You ought to promote jPCT more!

Ooh, and you’ve mentioned Dudester!! Cheers.

Cas :slight_smile:

lwjgl as of a few days ago, and I must say: after using lwjgl I’ll never go back to jogl shudders.

LWJGL, of course :slight_smile:
Recently I started playing with jME too. I’ve picked up my “Mazer” game and converted it to jME. Works like a charm, and jME is very easy to use and feature rich.

JOGL because i started using it when i ported over my stuff from c++ to java and it seemed like the ‘official’ way to go about it. So far only inertia has kept me from punting the entire thing over to LWJGL. I need sound and want to get rid of AWT dependencies and a nice unified library sounds like the way to go …

D.

why on earth does ‘ported’ look so stupid when its written down … ported ported ported portified porterated …

LWJGL, natch. I refuse to use Jogl again, to the extent that I’ve modified Cas’ Spaghetti to the point where I can make my game editors/tools with it easier than using Swing. :slight_smile:

So there’s more JOGL games going on that LWJGL ones still… but where are the results?
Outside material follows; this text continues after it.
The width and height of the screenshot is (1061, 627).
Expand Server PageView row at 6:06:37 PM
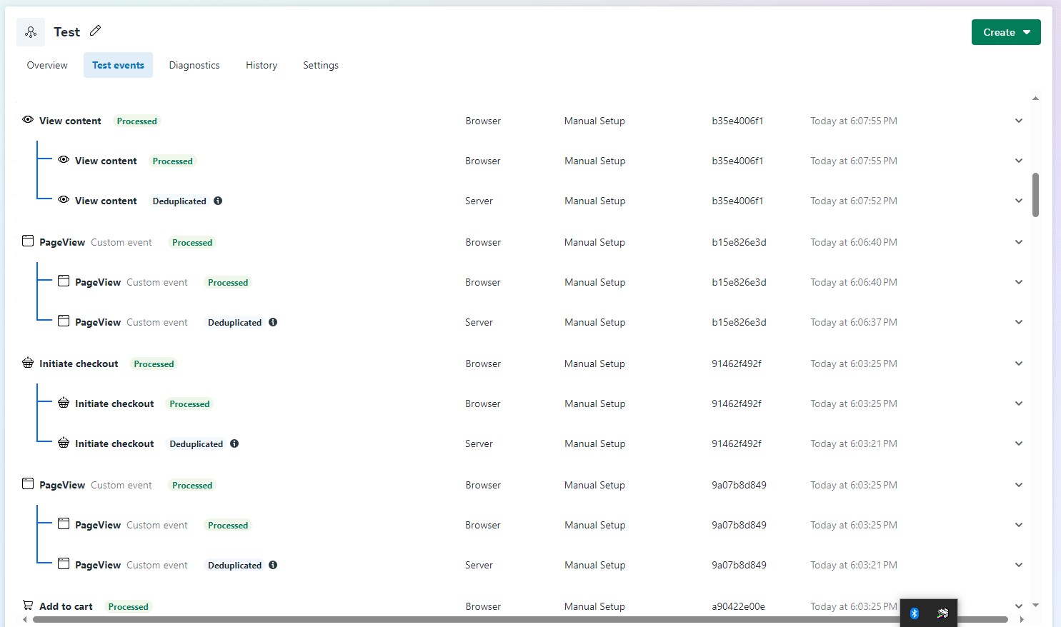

Who’s released what? Surely can’t just be me?

Cas :slight_smile:

Wurm is the only commercial-grade game using Jogl to my knowledge. Although I may just have offended several people’s projects by forgetting about them. :-[

[quote]So there’s more JOGL games going on that LWJGL ones still… but where are the results? Who’s released what? Surely can’t just be me?

Cas :slight_smile:
[/quote]
Give me another 11 months or so and i’ll show you something wonderful :wink:

Must… stay faithful… to jogl…
… must not…
consider… alternatives!

It’ll be pretty hard now we’ve got AWT and true multithreading support :wink:

Cas :slight_smile:

Having dealt with all of the APIs and worked on a good bit of them off and on over time, LWJGL is hands down the easiest low level API to deal with. It lack of a modular API structure makes it easy to get up and running with minimal crap.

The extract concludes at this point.